"Steer" is the first single from Australian singer-songwriter Missy Higgins' second album, On a Clear Night (2007). The song was released in Australia on 14 April 2007 and became the most-added track that same week. Higgins stated that the song is "about steers" and that she wrote it after overlooking the southern celestial hemisphere from a bay in Western Australia. The song has instrument backings of acoustic guitar and drums.

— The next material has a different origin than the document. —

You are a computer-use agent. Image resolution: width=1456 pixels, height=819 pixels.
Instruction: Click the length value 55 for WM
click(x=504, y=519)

The single reached the number-one spot on the Australian Singles Chart in the first week of its release, dethroning Avril Lavigne's "Girlfriend" for a single week. It became Higgins' second number-one single, after 2004's "Scar". At the end of 2007, the song appeared at number 60 on the Australian year-end chart, receiving a gold certification from the Australian Recording Industry Association (ARIA) for sales exceeding 35,000 copies.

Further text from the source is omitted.